82 proc. zostaje po godzinach
Co prawda, wyprzedzają nas m.in. Rumuni, Bułgarzy i Czesi, ale i tak pracujemy więcej niż średni uzgodniony tygodniowy czas pracy w Unii Europejskiej w 2007 roku, który wynosił 38,6 godzin (dane ustalone przez Obserwatorium Europejskich Stosunków Przemysłowych EIRO).
Jednak, jak podaje GUS, prawie milion Polaków pracuje ponad 12 godzin dziennie, a 82 proc. zostaje w robocie po godzinach. Na efekty takich działań nie trzeba długo czekać. Mniejsza efektywność, brak satysfakcji zawodowej, wszystko to może powodować frustracje. Z tegorocznych badań TNS OBOP, wynika, że Polacy są mniej zadowoleni z pracy niż w zeszłym roku. Z poziomu 49 punktów w skali Indeksu Satysfakcji Pracowników w ubiegłym roku, zeszliśmy do 43 punktów.
Nie umiemy wypoczywać
Nie ma jedynego, słusznego sposobu motywowania do pracy.
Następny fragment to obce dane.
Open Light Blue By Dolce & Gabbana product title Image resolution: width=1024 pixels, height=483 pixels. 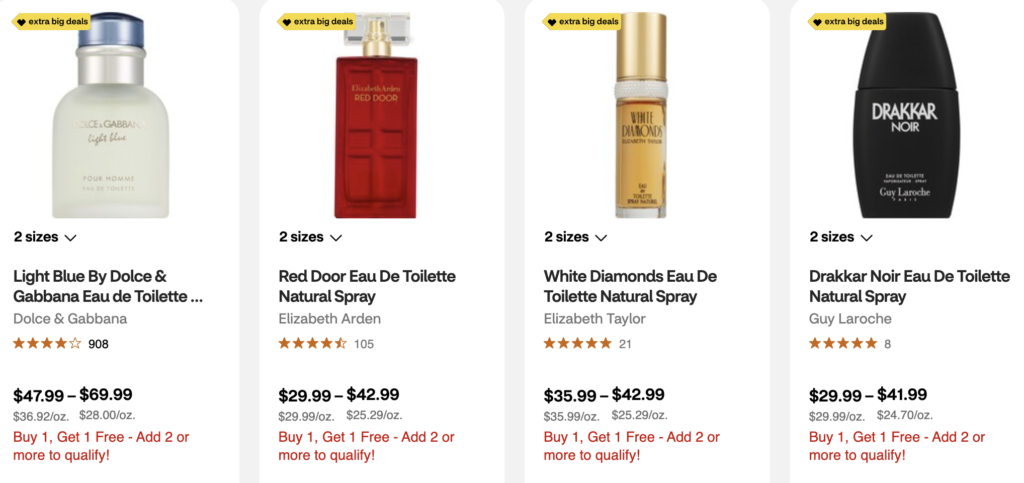click(108, 286)
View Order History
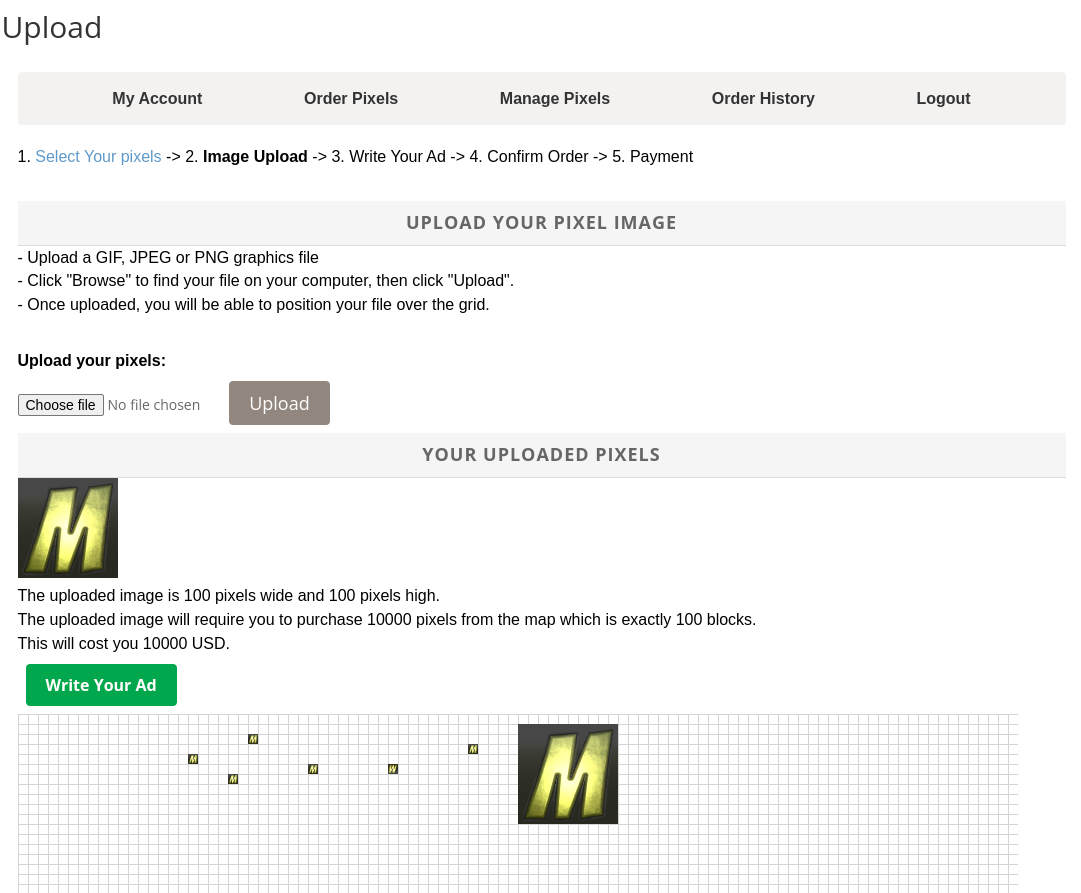1081x893 pixels. pos(763,98)
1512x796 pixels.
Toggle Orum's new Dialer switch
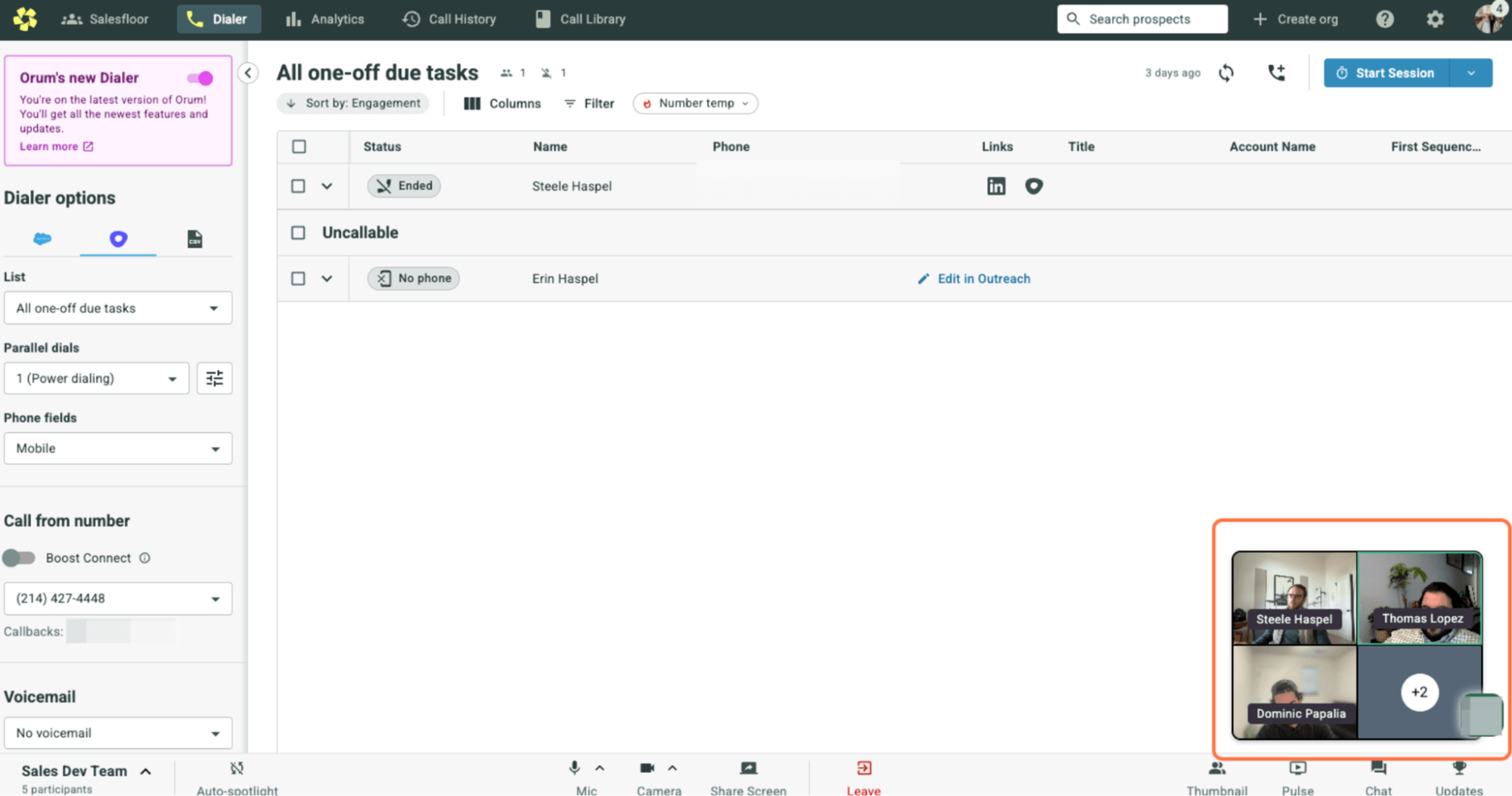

Najbardziej rozpowszechniona metoda aktywizowania pracowników, czyli premie pieniężne przynoszą jedynie wyłącznie doraźne efekty i nie sprawdzają się długofalowo.
Polacy nie potrafią efektywnie wypoczywać. Na Zachodzie od dawna istnieje zdrowa proporcja między pracą a życiem osobistym, pozwalająca na właściwe zregenerowanie sił. Moda na zdrowe odżywianie, fitness oraz aktywny wypoczynek w czasie wolnym w Polsce ogranicza się do zakupu leków i stosunkowo regularnego odwiedzania lekarzy. Synonimem wypoczynku zbyt często bywa błogie lenistwo.